日本人虐殺事件としては、通州事件や済南事件が有名ですが、実は規模は小さくても、当時大陸では、日本人が襲われる、殺されるという事件は日常茶飯事に起きていたそうです。
そのため在留邦人保護の任につく日本軍が、当時は朝鮮人も日本の臣民でしたから、朝鮮人の慰安婦を保護するのは当然だったそうです。(日本人の慰安婦も当然保護しました。)
それから、軍の関与は、もう1つありました。
それは性病対策です。
慰安婦は商売ですから、1人でも多くの客を取ろうとするので、軍医に検査をさせて、罹病の慰安婦は強制的に休ませたそうです。
実際の軍の関与は以上ですが、日本政府はその辺りのことが分かっているのか、心配です。

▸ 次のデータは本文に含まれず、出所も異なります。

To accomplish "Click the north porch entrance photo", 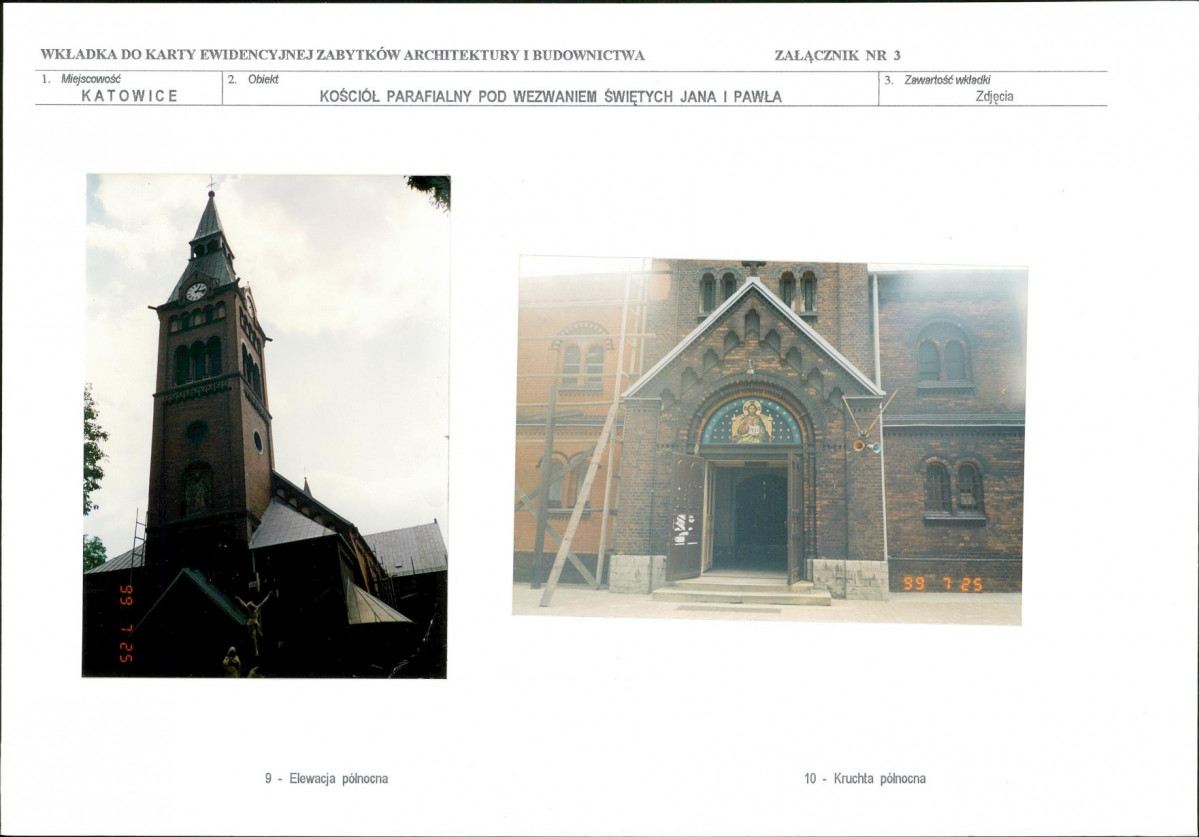I will coord(769,440).
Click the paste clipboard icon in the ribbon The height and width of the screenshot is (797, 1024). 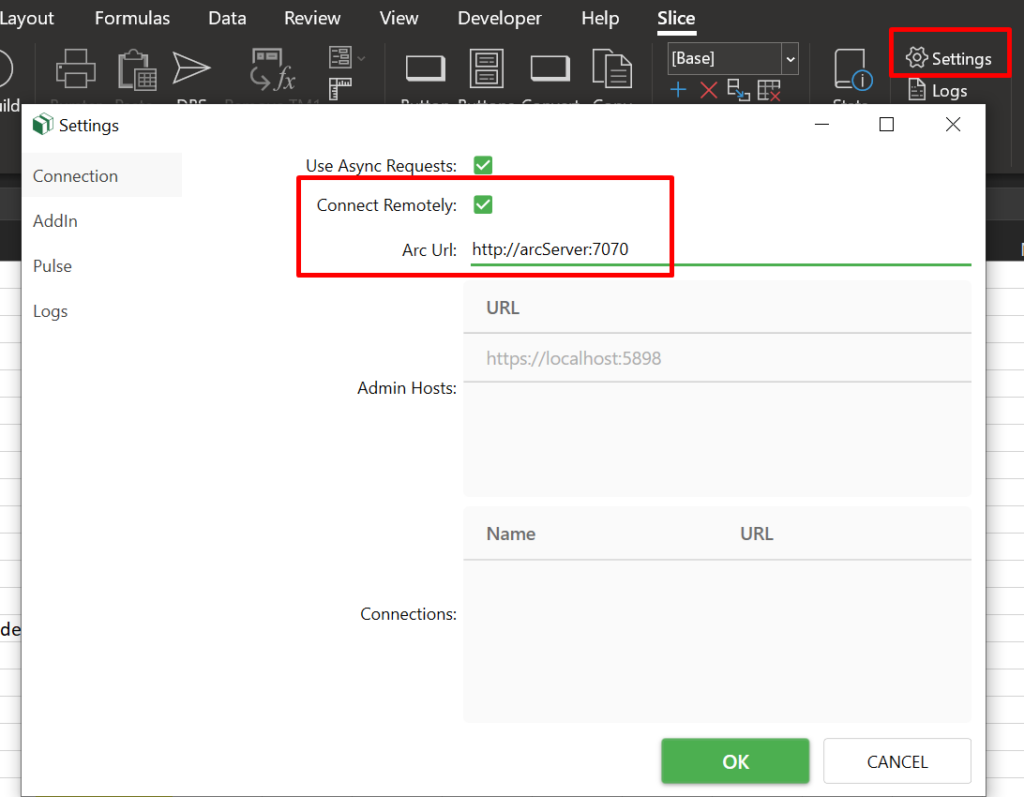[x=135, y=70]
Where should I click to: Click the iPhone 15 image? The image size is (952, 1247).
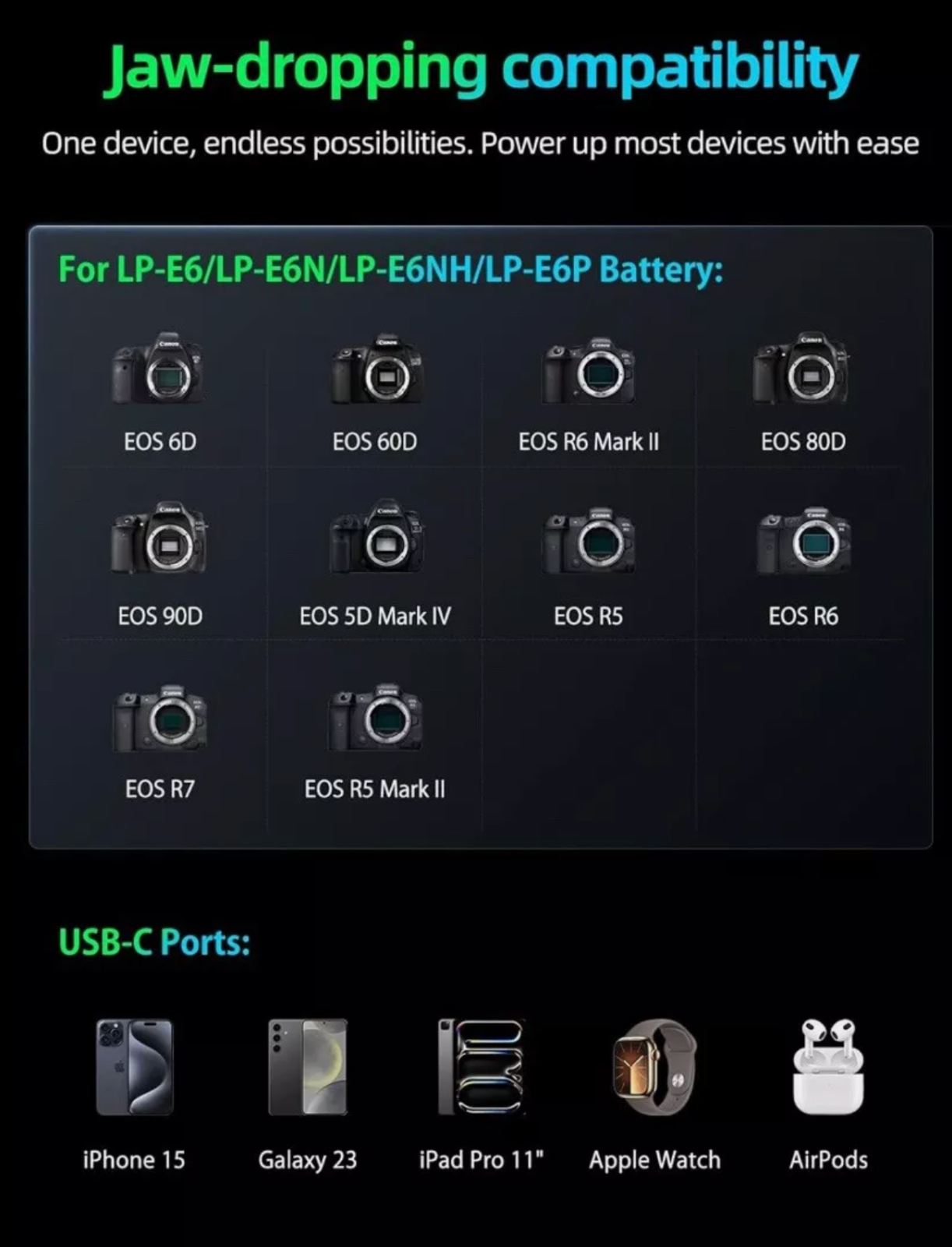(135, 1067)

投稿: 永江敬義 | 2016年1月 8日 (金) 23時28分
外交的にはすでに解決済みの問題であり、韓国政府がどんな難癖をつけようとその方針を貫くべきであった。外相合意がなくてもどのみち、韓国が民間レベルで慰安婦像を始めとする対日批判を緩めることがないのは交渉前からわかっていたことである。日本政府は何年経とうと何十年経とうと、条約上「解決済み」の問題に手を加えるべきではないし、和解交渉も必要無かった。米国等における反日慰安婦問題については、わが国は徹底して反論資料を喧伝すべきであり、これからも続けるべきである。 米日韓三国の連携が極東の安全度を決める、という説もあるが、韓国が北朝鮮を併合する時が来ても、韓国民はナショナリズム面で逆に北朝鮮に併合されるだろうし、北朝鮮と日本の戦時賠償は未解決といったイチャモンをつけられるのは間違いない。その時に前例となるのが戦後の日本が韓国に贈り続けてきたカネの額とその項目となるだろう。 これまでの日韓戦後史を見れば、個々の韓国人の事はいざ知らず、韓国政府及び総体としての韓国民の精神は反日に満ちていることは間違いない。米国は彼らの国益上から日韓同盟力を促進して、北朝鮮の背後にいるロシア・中国の勢力を抑えたいと願っているようだが、わが国は明治以来、両国の陰謀と対峙し、最終的に敗れた経験をもつ。その一つに併合した半島国家が遺伝子的にシナ体制(儒教的上下関係も含めた)に組み込まれていたこともあるのではないか。 半島国家は地域によって差異はあっても新羅以来千数百年も統一国家として続いてきており、現在の政治体制は異なっても、北も南も同質の国であり、ロシア・中国に後れをとっても日本の下位に置かれることは彼らの精神史上のプライドが許さない。 日本は、歴史上もそしてこれからも極東に位置しても華夷秩序の外に在る国として、半島国家との物理的紛争を避け、しかし侵略は毅然として卻ける政治力・軍事力を維持し、原子力を含めた世界最先端の技術革新を常に進め、一流の産業・文化・民度を維持した孤高の道をゆくべきである。